But, says Ruth Schwartz Cowan, the Janice and Julian Bers Professor of the History and Sociology of Science, DNA screening—in adults and in utero alike—ultimately increases our choices and improves our health. And, she contends, for all the criticism from abortion opponents, the net result of prenatal screening is fewer abortions. 

“Before, there were couples who would go to a pediatrician with a kid who has Down Syndrome and ask, ‘How do I keep this from happening again?’” Cowan said. “And [the pediatrician would] say, ‘Stop having children.’” But, she said, that advice didn’t always take. When subsequent pregnancies occurred, such couples were likely to terminate the pregnancy—even though they didn’t know whether it, too, would lead to a Down Syndrome baby. 

“When this test became possible, they recommended it to these kinds of couples as a way for these people to continue having children without fearing the condition,” Cowan concluded. “Which means that the test was pro-natal rather than anti-natal.”

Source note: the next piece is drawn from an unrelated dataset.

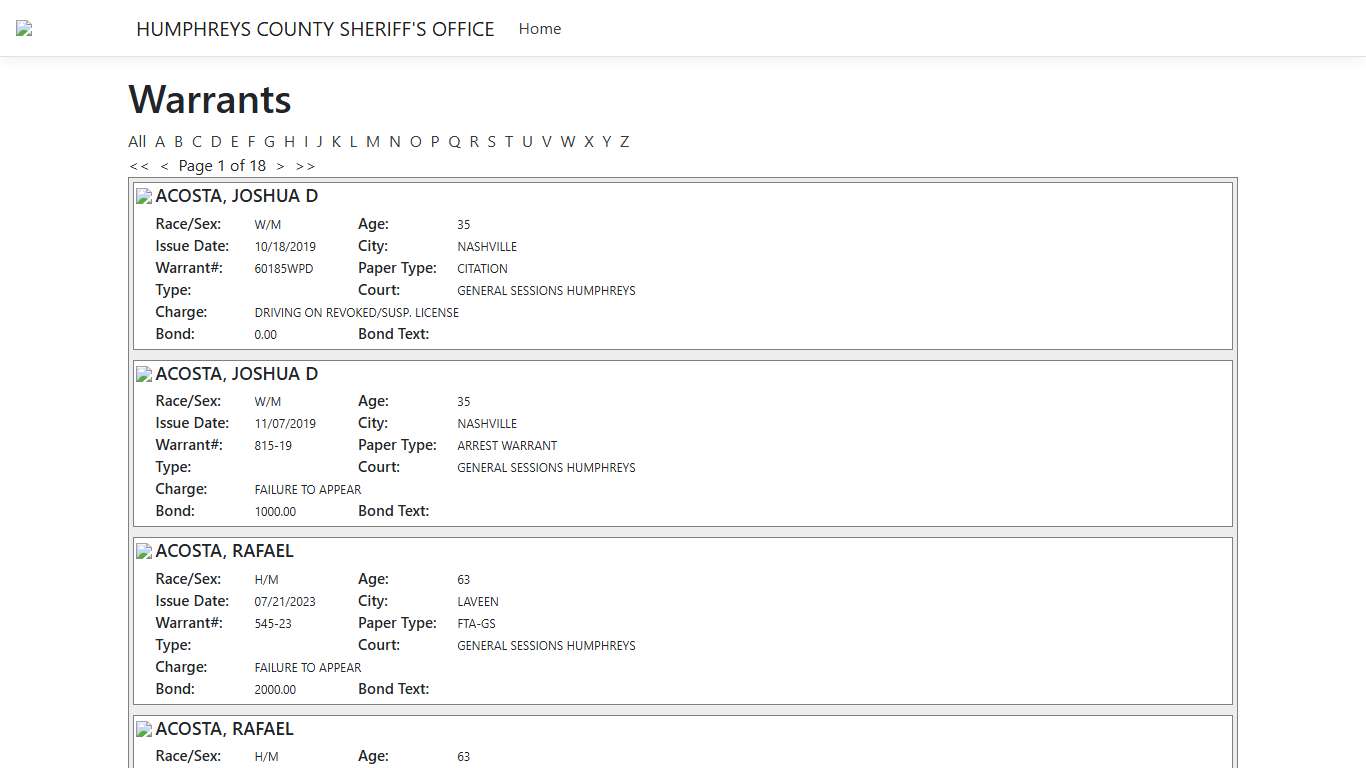This screenshot has height=768, width=1366.
Task: Select the All warrants filter
Action: pyautogui.click(x=137, y=141)
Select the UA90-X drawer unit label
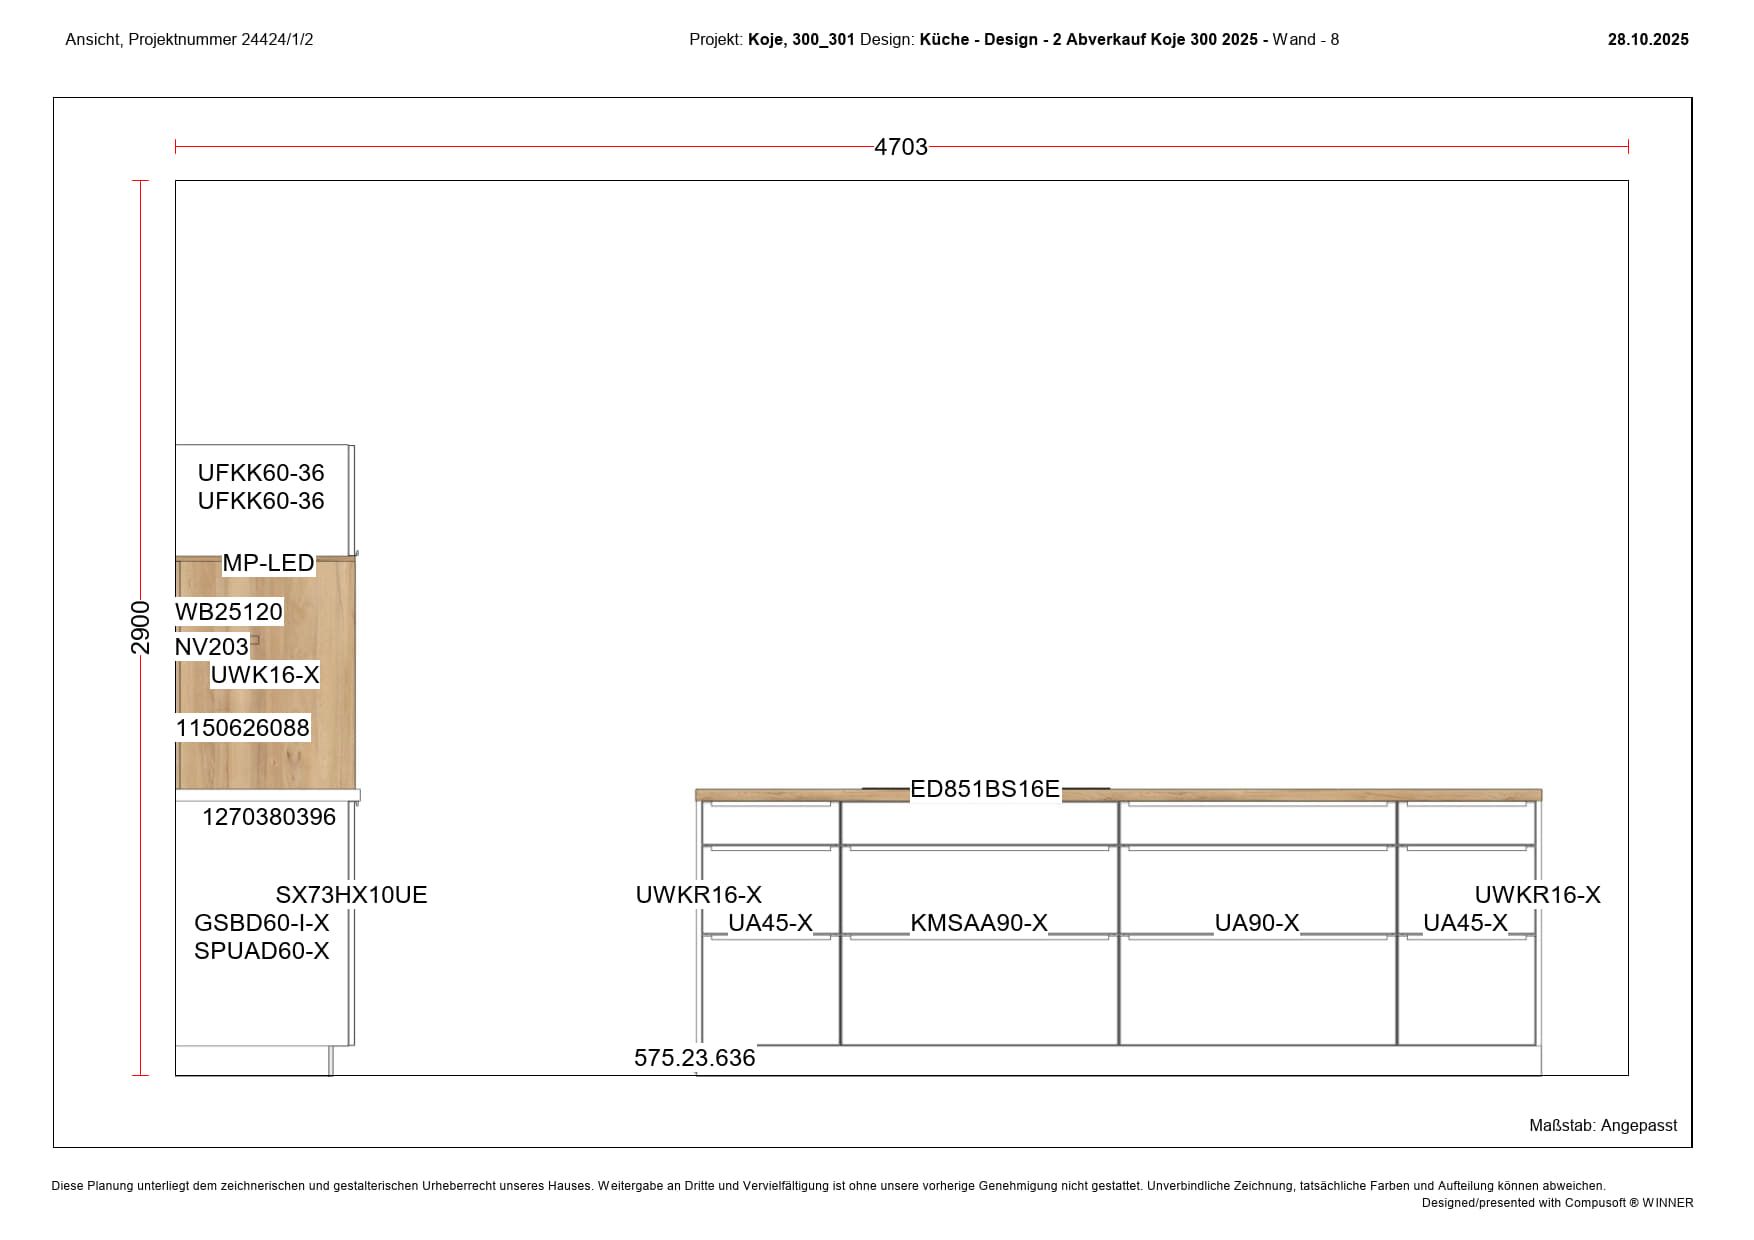 (x=1257, y=923)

Cowan’s hour-long talk about the history and logistics of DNA screening took place in a venue that, until recently, might have seemed unusual: MarBar, the second-floor barroom above the Marathon Grill at 40th and Walnut streets. For several years, spaces like this have hosted the Penn Science Café, a monthly gathering where Penn scientists get to speak informally about their specialties before an audience of students, alums, and anyone else interested in thoughtful conversation over food and drinks.

Jordan Reese, Penn’s manager of science communications, said the informal gatherings are part of a national trend—mainly sponsored by universities, but occasionally independent of them—towards organizing science chats outside of classroom settings. Though Penn sponsors the program, the sponsorship consists of little more than arranging the space. Cowan’s audience paid for their own beers and nachos.

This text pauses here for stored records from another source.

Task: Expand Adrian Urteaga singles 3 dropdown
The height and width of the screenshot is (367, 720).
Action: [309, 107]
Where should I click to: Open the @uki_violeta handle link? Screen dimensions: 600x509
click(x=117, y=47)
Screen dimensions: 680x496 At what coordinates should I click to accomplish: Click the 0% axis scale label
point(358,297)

Cowan, whose books include 2008’s Heredity and Hope: The Case for Genetic Screening, began her chat by reviewing the noxious history that, even today, makes many people leery of genetic testing. For most people, she said, the practice still evokes Nazi Germany’s atrocities.

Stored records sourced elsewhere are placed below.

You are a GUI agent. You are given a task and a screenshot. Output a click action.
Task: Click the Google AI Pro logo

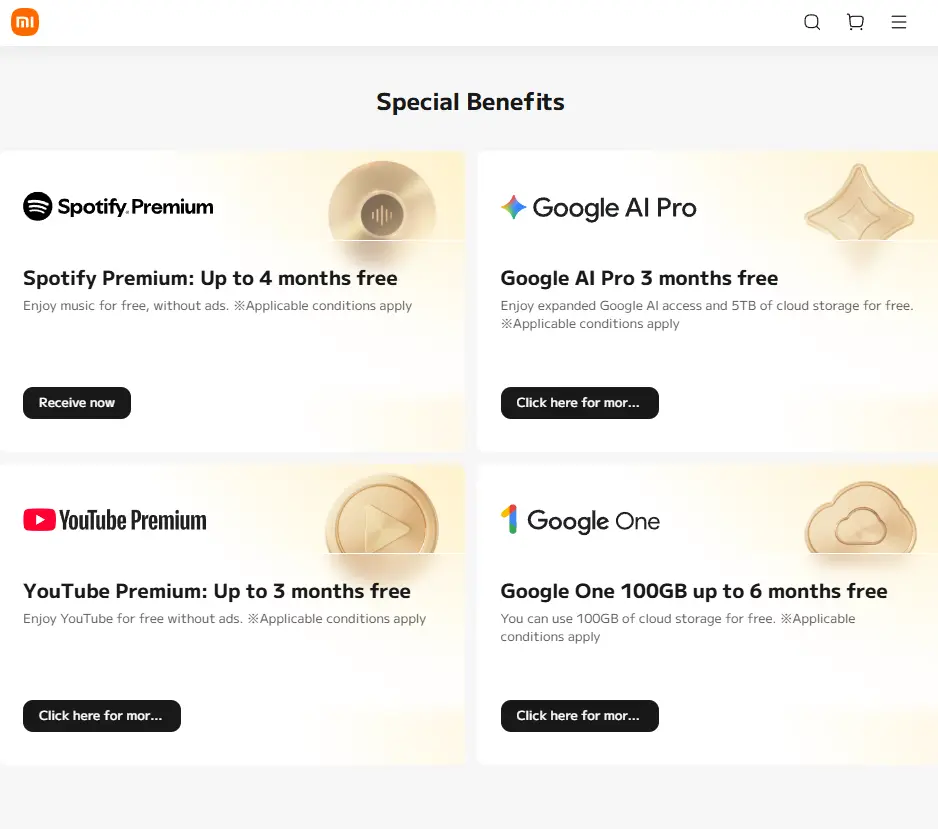click(x=598, y=208)
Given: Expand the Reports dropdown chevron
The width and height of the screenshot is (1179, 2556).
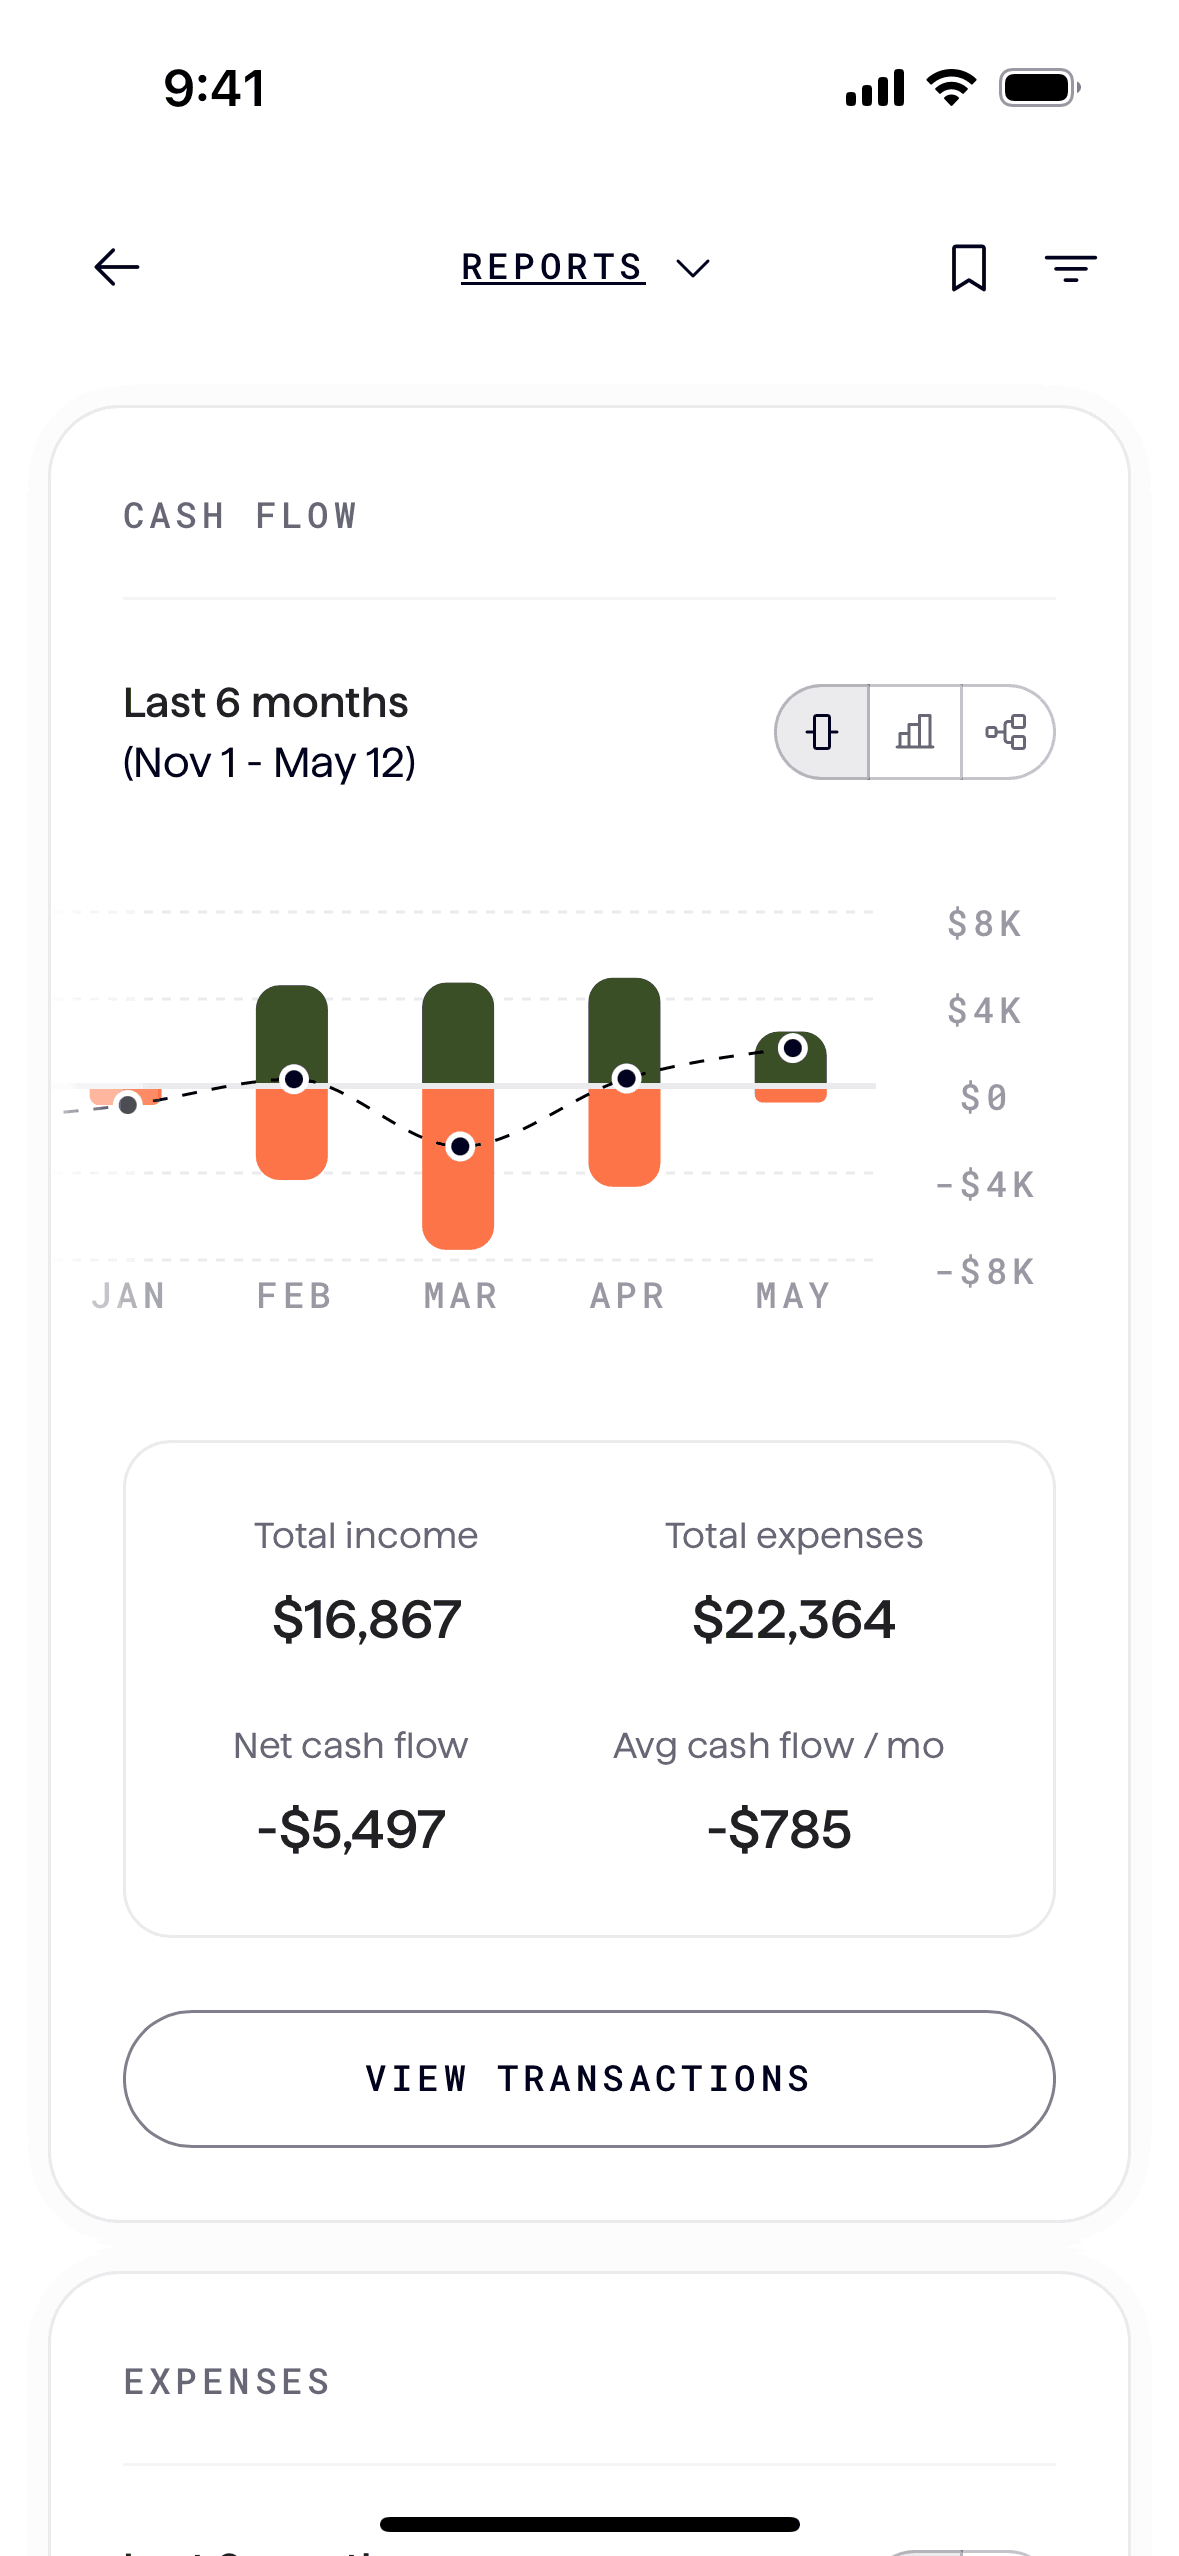Looking at the screenshot, I should (693, 268).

“The Nazis established eugenic courts,” she said. “They required professionals, physicians, nurses, clergy—and they were listed in the enabling legislation—to report any person that they came across who seemed to have any in a number of genetic conditions” such as schizophrenia, alcoholism, or mental retardation. The courts could mandate sterilization. Euthanasia was also practiced. “The Nazis designated these lives as not worth paying for,” she said.

But even though such gruesome spectacles aren’t part of life in a modern democracy, there are aspects of contemporary life that lead people to view genetic testing with great suspicion. For one thing, people worry about privacy: Who’s in control of their data? These days, we give up genetic data all the time—from blood samples taken moments after birth to voluntary donations made later in life. 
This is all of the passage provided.